Metro Nashville Police Department Moving Forward With Body Camera program

NASHVILLE, Tenn. - When Officer Samuel Johnson hit the streets wearing a body camera mounted on his chest in October of last year he was one of the first officers to do so while on the clock. 

"Nashville's a great city, we have numerous people coming here daily. We have fantastic police department, good officers and this is going to make sure everyone stays honest, police and civilians here in Nashville," he said.  

At the time, the department was testing the body cameras on 20 of its officers. However, since then the conversation has gone relatively silent. 

“There is absolutely no reason to not have these and we’re one of the last departments that I know of that doesn’t,” local attorney Jim Todd said. 

Todd believes once the department does get body cameras it'll actually save money. “I think you’ll save money in the long run by cutting down on litigation in the court system because everybody will actually have a good perspective of exactly what happened,” Todd explained. 

In July of last year the city approved $15 million for the body camera program.
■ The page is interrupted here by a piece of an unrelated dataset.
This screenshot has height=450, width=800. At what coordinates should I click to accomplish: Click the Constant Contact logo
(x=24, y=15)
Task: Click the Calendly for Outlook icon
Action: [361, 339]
However, that budget, according to metro police, does not include staffing for the program. None the less it's still moving forward, just slowly. 

"We've narrowed it down to four vendors and they'll be bringing their wears in for us to test and we'll make an evaluation and then we'll go from there," Metro Police Chief Steve Anderson said. 

In smaller departments body cameras have proven to be a vital piece of equipment. You may recall heart stopping body cam video from an officer in Algood, Tennessee as he approached Floyd Cook, a convicted rapist who was on the run for six days in May of 2016. He shot officer Ahscari Valencia in the chest. Thankfully, he was wearing his bullet proof vest. 

“It protects the police from a safety perspective. It protects the police from a frivolous lawsuit perspective, and it protects civilians because when they’re pulled over they want a record of what happened just as well,” Todd explained. 

Anderson said the department plans on giving every metro officer a body camera. Currently, that number sits at 1,480 officers with an authorized strength of 1,510.